Just a couple of weeks ago AMD officially launched the new Cayman-based Radeon 6970 and 6950 graphics cards as part of their high-end, enthusiast level lineup. Both products are built on the exact same 40nm GPU silicon and are equipped with 2GB of GDDR5 memory as well as 256-bit bus. But differences in shader count and clock frequencies set these two into their own price and performance bracket – $300 vs. $370 and a around a 10-16% performance margin.

Interestingly for those of you who settled for the less expensive variant, it seems that all currently shipping Radeon HD 6950 cards from all manufacturers are just one software tweak away of reaching their full potential, essentially becoming a full-blown Radeon HD 6970. As techPowerUp explains, AMD typically locks down shaders on production cards via on-die fuses or on the GPU substrate, but in this case they've done the same simply by reconfiguring the VGA BIOS.

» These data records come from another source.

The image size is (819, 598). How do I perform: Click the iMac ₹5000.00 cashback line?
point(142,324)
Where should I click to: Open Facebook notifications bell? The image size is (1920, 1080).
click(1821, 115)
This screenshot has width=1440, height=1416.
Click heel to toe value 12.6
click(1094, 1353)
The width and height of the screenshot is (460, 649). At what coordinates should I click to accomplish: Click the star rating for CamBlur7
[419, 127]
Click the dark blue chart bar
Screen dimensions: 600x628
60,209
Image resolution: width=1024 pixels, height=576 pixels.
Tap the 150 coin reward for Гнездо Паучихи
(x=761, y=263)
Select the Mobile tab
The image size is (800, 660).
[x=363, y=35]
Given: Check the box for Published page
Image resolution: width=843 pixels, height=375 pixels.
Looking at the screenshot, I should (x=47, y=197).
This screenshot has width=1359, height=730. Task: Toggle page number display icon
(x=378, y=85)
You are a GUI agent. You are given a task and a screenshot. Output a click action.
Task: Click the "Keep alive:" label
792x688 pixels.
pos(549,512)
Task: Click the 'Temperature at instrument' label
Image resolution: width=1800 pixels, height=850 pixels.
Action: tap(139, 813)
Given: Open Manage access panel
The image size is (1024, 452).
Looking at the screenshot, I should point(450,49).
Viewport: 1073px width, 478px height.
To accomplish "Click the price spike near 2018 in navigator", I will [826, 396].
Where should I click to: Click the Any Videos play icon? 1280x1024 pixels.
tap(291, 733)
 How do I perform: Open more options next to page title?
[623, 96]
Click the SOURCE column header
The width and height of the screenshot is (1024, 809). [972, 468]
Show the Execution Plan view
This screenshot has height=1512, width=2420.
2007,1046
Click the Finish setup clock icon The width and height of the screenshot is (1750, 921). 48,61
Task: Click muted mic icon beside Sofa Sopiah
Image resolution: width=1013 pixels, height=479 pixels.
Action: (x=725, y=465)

This means you can unlock the additional shaders on the HD 6950 by flashing the card with a HD 6970 BIOS. A detailed guide with everything you need to unlock the card is available here. The process is reported to have been successful with AMD engineering samples, as well as on the HIS and Asus retail versions of the card. Just a few words of caution though: be sure to back up your existing BIOS before you play with it and know that you may be voiding your warranty.